La rencontre
Que dire du nouveau film de David Robert Mitchell ou plutôt par où commencer ?
Peut être par le fait que mon rapport au film puisse être une analogie à une rencontre sous forme de rêve, vous découvrez la personne, d'abord intrigué par la beauté plastique qui se dégage d'elle, vous apprenez à la connaitre et ce n'est pas seulement l'extérieur qui compte, mais vous avez affaire à une très belle personne à l'intérieur dont vous tombez amoureux au fur et à mesure que l'histoire avance.


Los Angeles, sa vie, son oeuvre


Under the Silver Lake fait partie de ceux là, de ces films qui vous entraînent avec vous pour ne plus vous lâcher même plusieurs semaines, mois ou années et qui en laisseront d'autres de côté, pas prêt pour une rencontre de ce type à ce moment là.
David Robert Mitchell filme d'ailleurs son Los Angeles comme l'être aimé, comme s'il racontait une histoire d'amour vécue, il donne une identifié à cette ville lors de chacun de ses plans. De jour, de nuit, tantôt troublée, heureuse, ensoleillée, taciturne, inquiétante, sordide, épanouie Los Angeles est le personnage principal du film et donne une perspective poétique à l'oeuvre. De la même manière qu'un Scorsese qui s'est approprié New York, Wyler qui sublime Rome, ou Martin McDonagh qui offre ce regard bienveillant sur Bruges; Mitchell qui pourtant passe après les oeuvres cultes de Ridley Scott ou Michael Mann ou plus récemment Chazelle arrive à dégager sa propre perspective et j'ai rarement autant ressenti la présence d'une ville comme ce fut le cas hier soir.

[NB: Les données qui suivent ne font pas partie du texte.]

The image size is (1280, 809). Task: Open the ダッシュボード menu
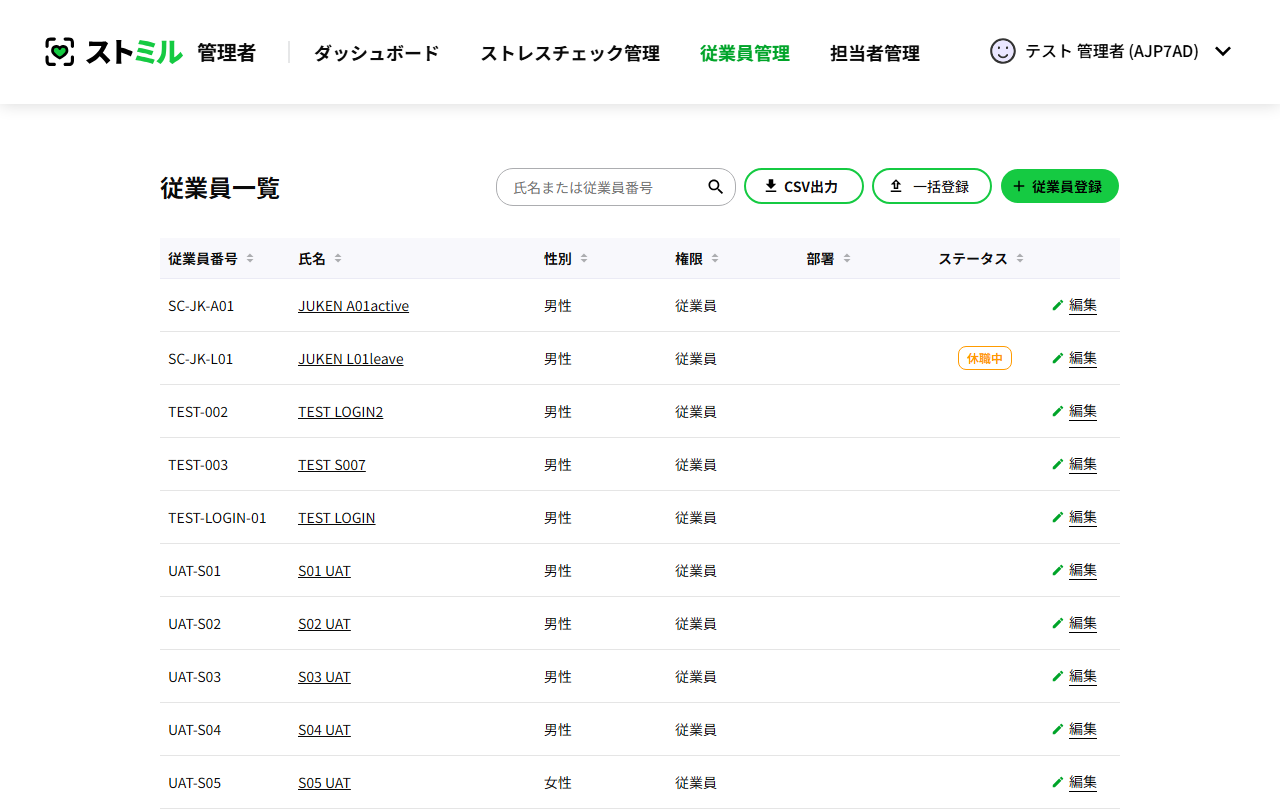(x=376, y=53)
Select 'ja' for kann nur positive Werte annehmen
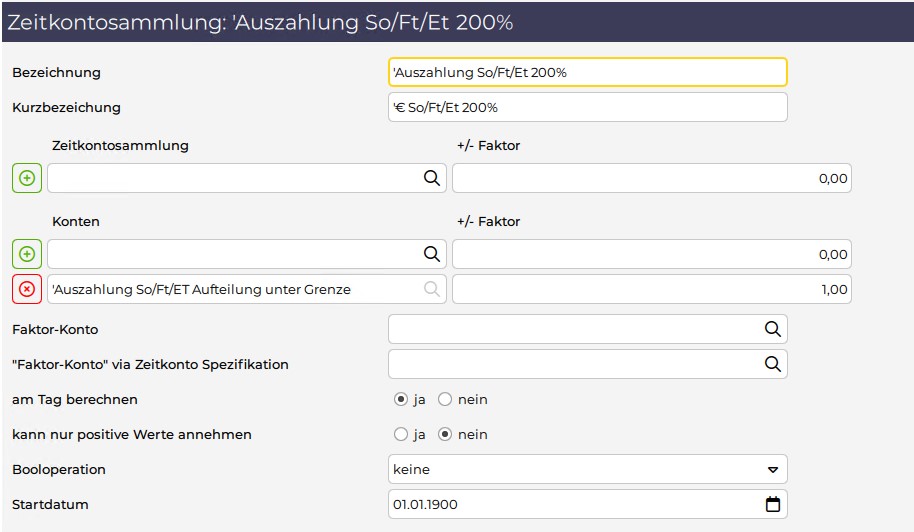914x532 pixels. click(400, 434)
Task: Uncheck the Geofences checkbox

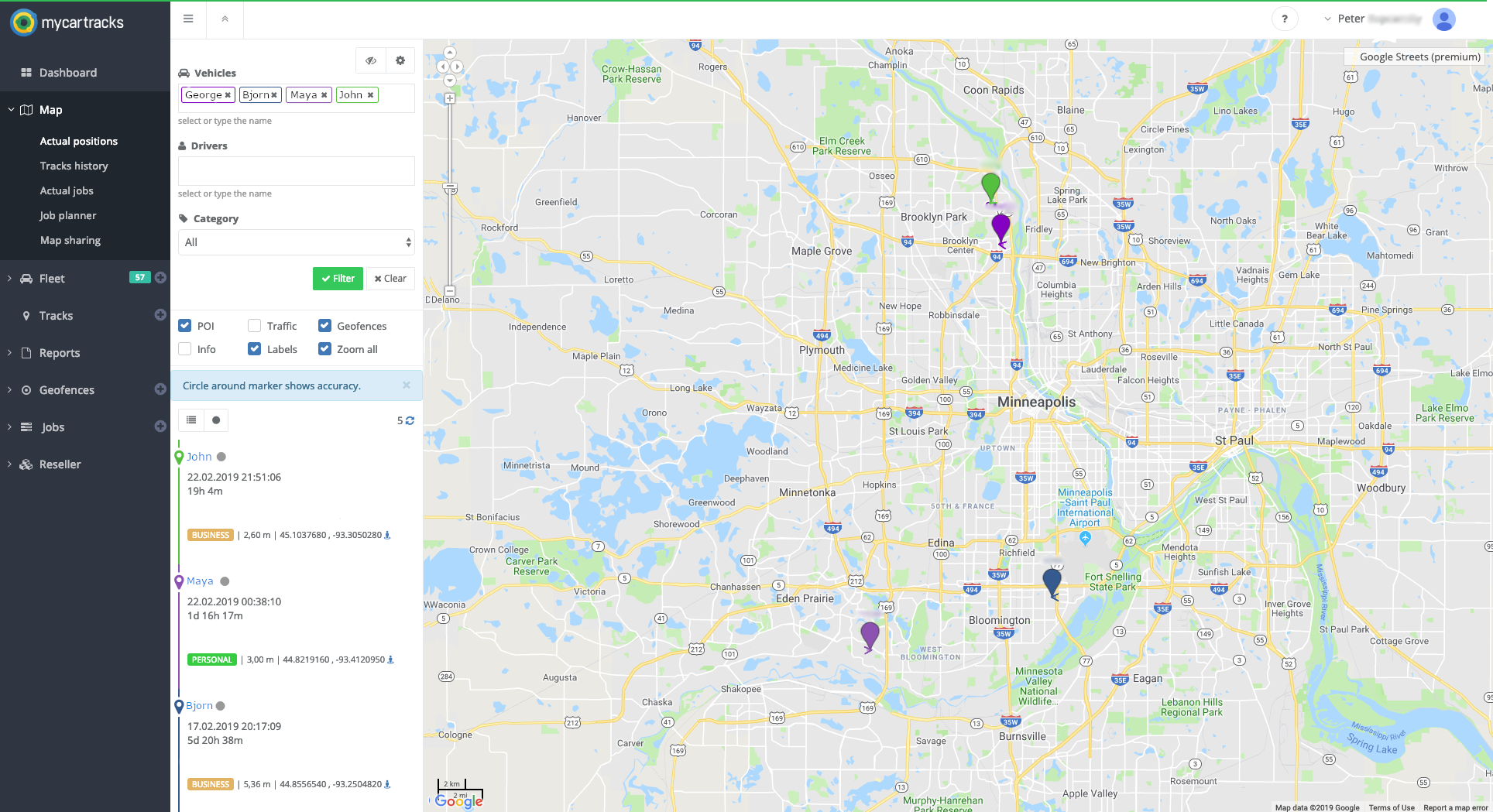Action: (x=325, y=326)
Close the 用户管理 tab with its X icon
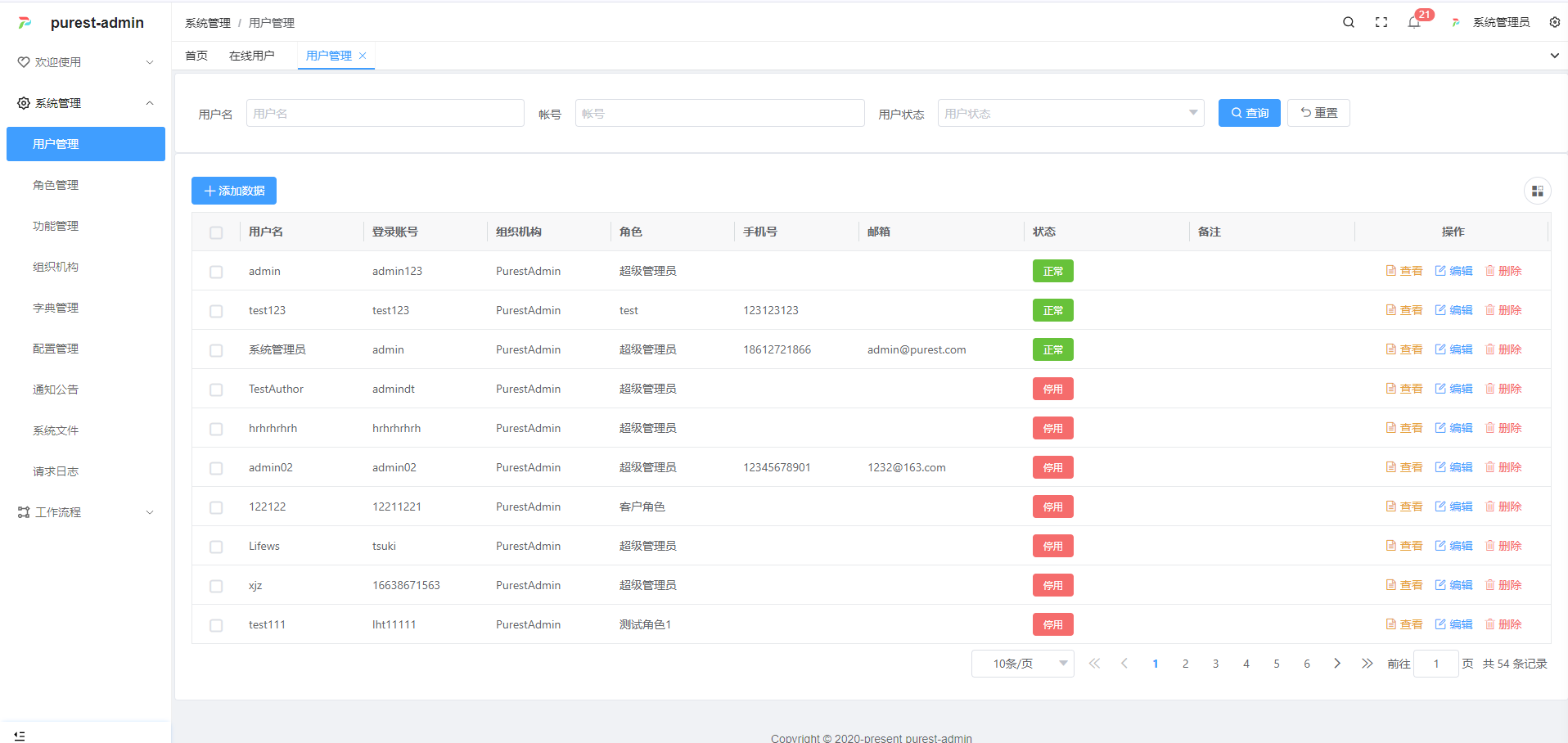 click(x=363, y=56)
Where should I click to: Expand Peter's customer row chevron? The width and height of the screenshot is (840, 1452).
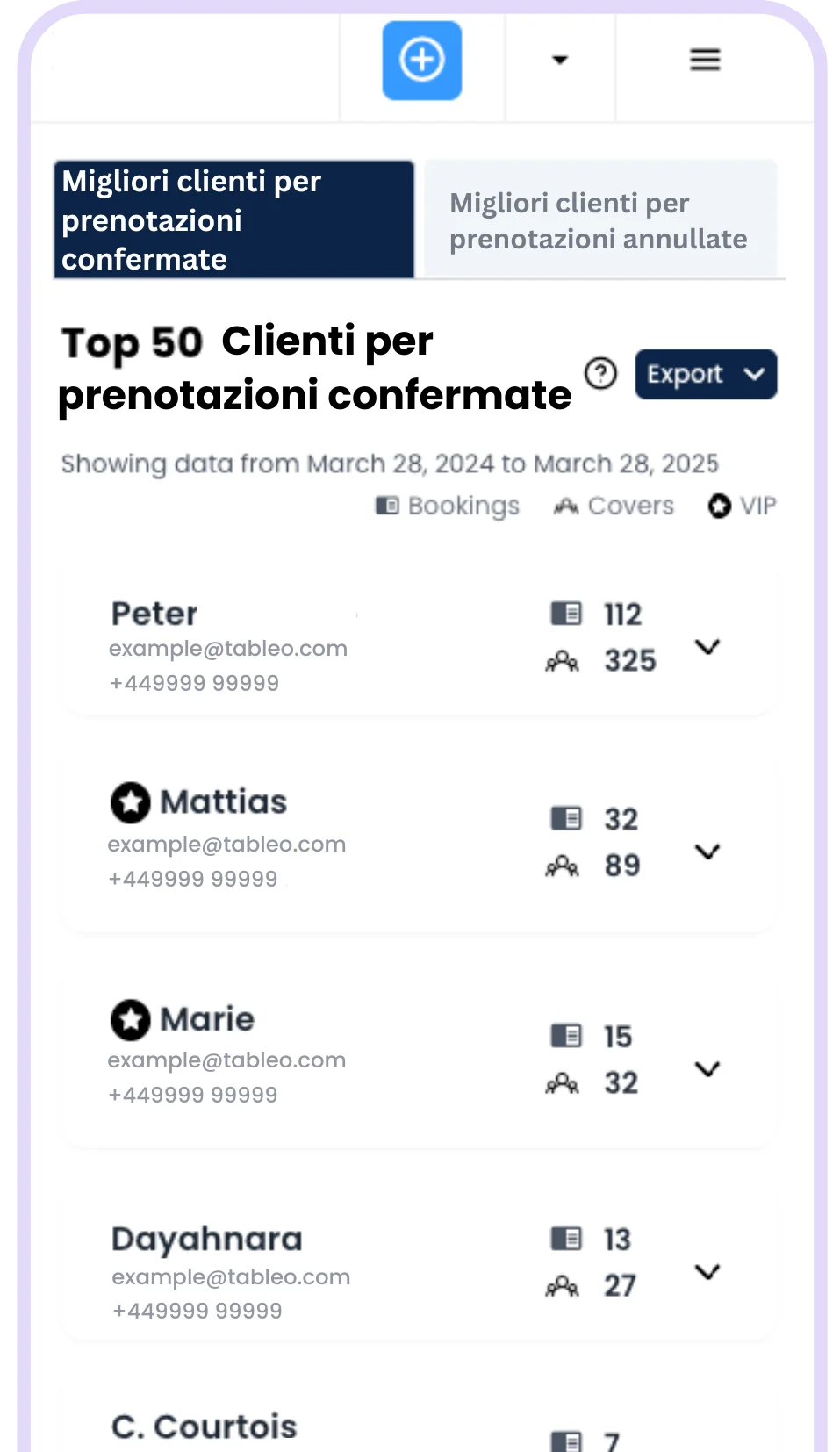tap(707, 647)
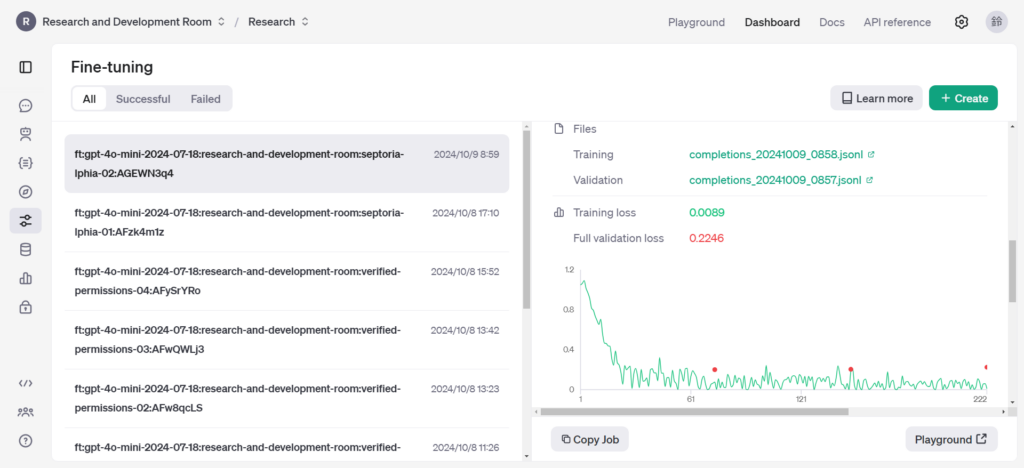Viewport: 1024px width, 468px height.
Task: Open the Usage bar chart icon
Action: [x=26, y=278]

Le film raconte t-il cependant quelque chose ?
On peut tomber sous le charme d'une esthétique mais également savoir raconté une histoire même dans une narration complètement déstructurée, perturbante et qui nécessitera plusieurs visionnages pour y fourmiller différentes analyses. Under the Silver Lake s'approprie les codes du film noir et de la pop culture pour y déceler une enquête qui ne cessera de surprendre. Les fausses pistes, la frustration, chaque réponse obtenue apporte encore plus de questions, un fil rouge qui se tord dans tous les sens, j'ai été pour ma part conquis dès les premières minutes jusqu'à sa résolution comme je les aime.


Cinéma je t'aime très très fort
On a évidemment envie de penser à Lynch et notamment Mulholland Drive, même ville, une certaine folie ambiante qui pèse, qui sera sans doute rabâchée dans moult critiques pour en réduire l'impact, mais j'ai plutôt pensé à un Billy Wilder ou à un Hitchcok qui reviendrait pour réaliser une fresque à notre époque. Pour le premier, qui derrière une forme souvent classique n'a jamais eu peur de déconstruire le mythe Américain et pour le second, pour ses plans hommages à Vertigo ou Rear Window et sa blonde qui vire à l'obsession. Les ombres d'Altman ou des frères Coen et leur Big Lebowski planent également sur le ce récit avec une certaine bienveillance.


**Alors seulement des hommages ?**
Que nenni les enfants, en déplaise à ceux qui reprocheront au récit de n'être qu'un condensé de ce qu'on a vu depuis des années, c'est un gros non. Le film a dores et déjà sa propre identité, sa vie bien dessinée, sa virtuosité sa bande son, bon sang de bois, je n'ai même pas évoqué la bande son qui est d'une justesse absolue tout au long du récit et sera l'une de ses plus grandes forces.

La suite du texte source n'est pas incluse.